The Industrial Index also declined significantly, losing 2.36 per cent. Only the NSE Oil and Gas Index appreciated on Monday.
The postponement of the elections also cast a shadow on the naira’s outlook, pushing the forex markets into a panic mood, according to analysts.
Foreign exchange dealers and financial analysts told our correspondent on Monday that the poll shift had heightened pressure on the naira as investors became worried over whether the elections would hold or not.
On Friday, the naira closed at 193.90 against the dollar despite an intervention by the Central Bank of Nigeria. The naira had closed at 192.70 to the greenback on Thursday.
“The postponement of the elections was a major blow to the naira. The naira has fallen by this margin because investors are worried over whether the elections would hold or not. In a way, it has heightened the security risk on the country,” said a forex dealer who chose to speak under the condition of anonymity.

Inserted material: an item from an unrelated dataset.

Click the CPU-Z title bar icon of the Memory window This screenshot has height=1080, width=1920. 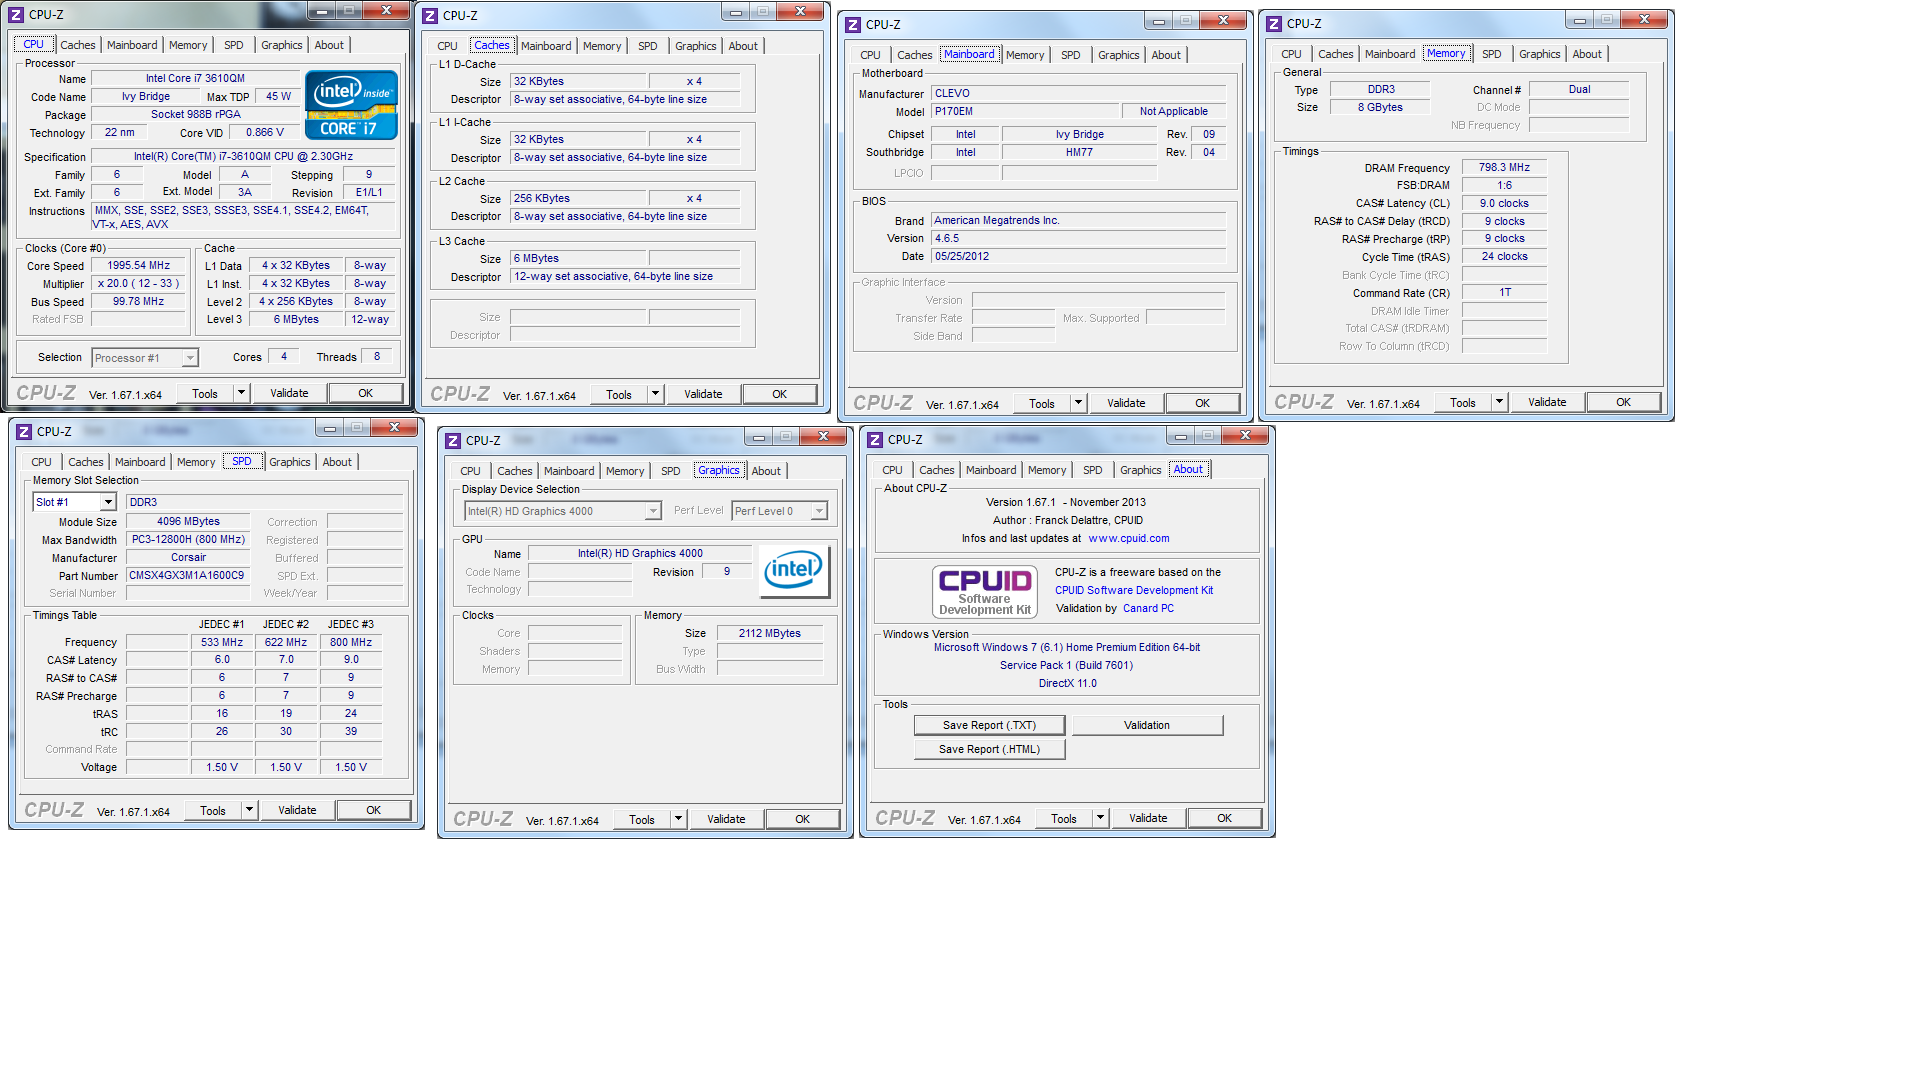1274,24
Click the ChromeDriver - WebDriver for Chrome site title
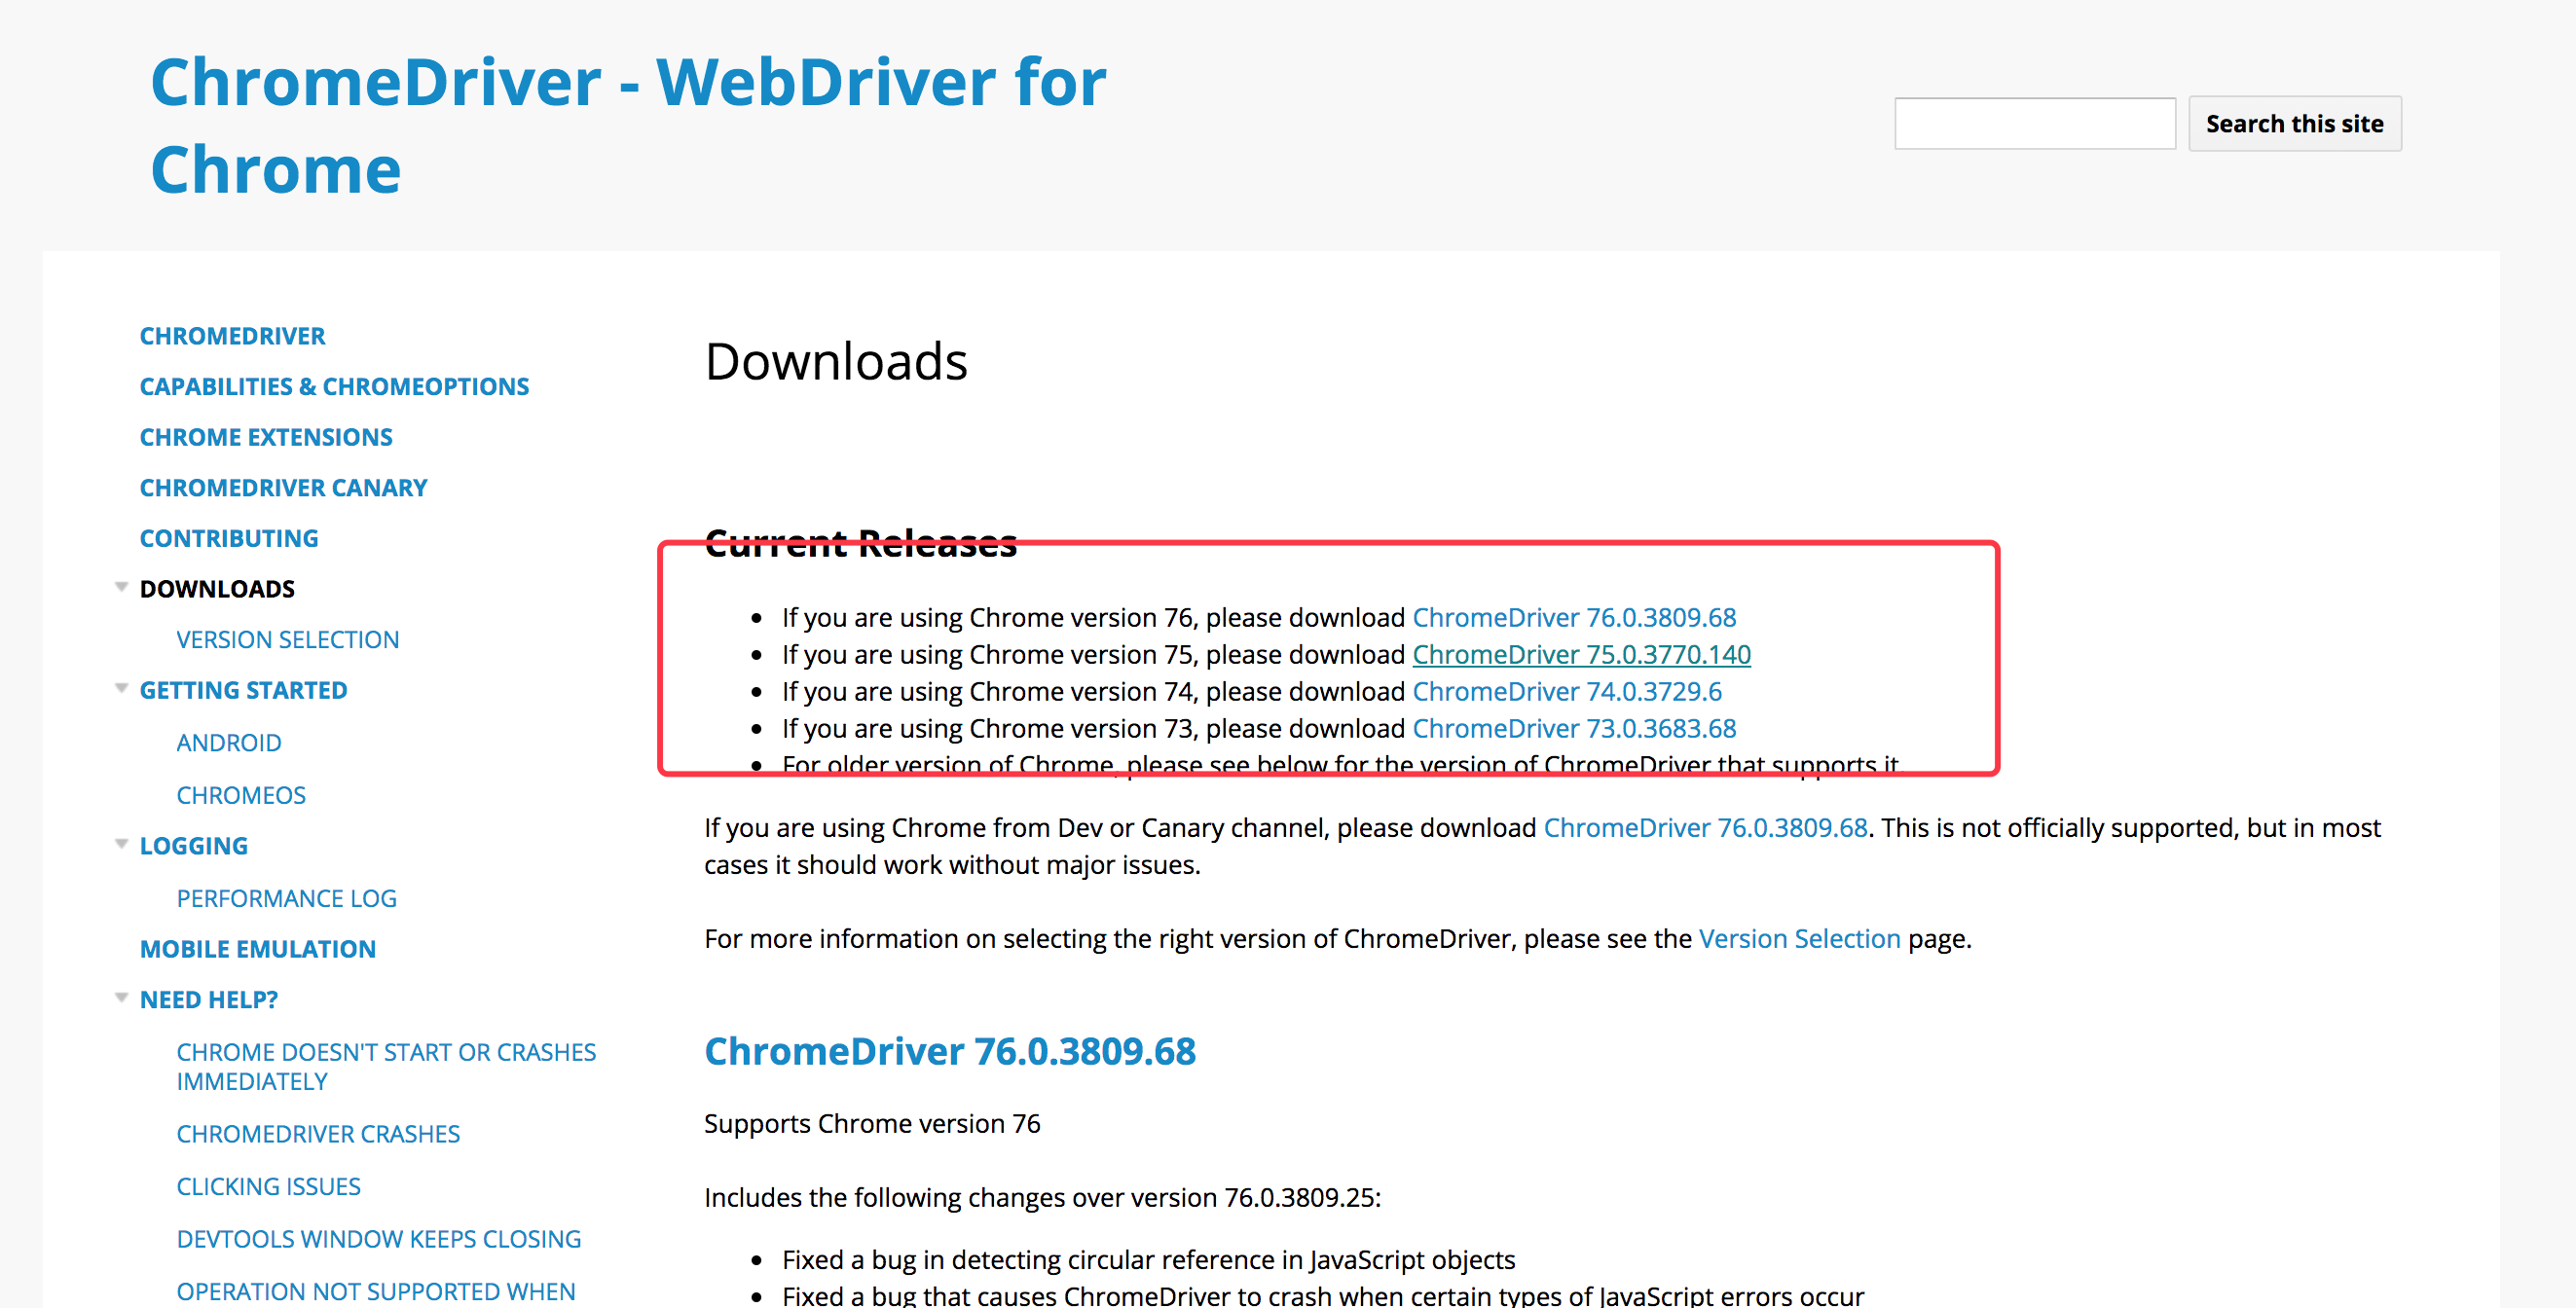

According to analysts, if the trend continues, the naira may cross 200 against the dollar at the interbank market. This, they said, would push the value at the parallel market to about 230, up from the current 207.
The naira has been officially pegged at 160-176 to the dollar after an eight per cent devaluation in November. The local currency has, however, traded outside the 160-176 band. This has fuelled speculations that the CBN might devalue it again.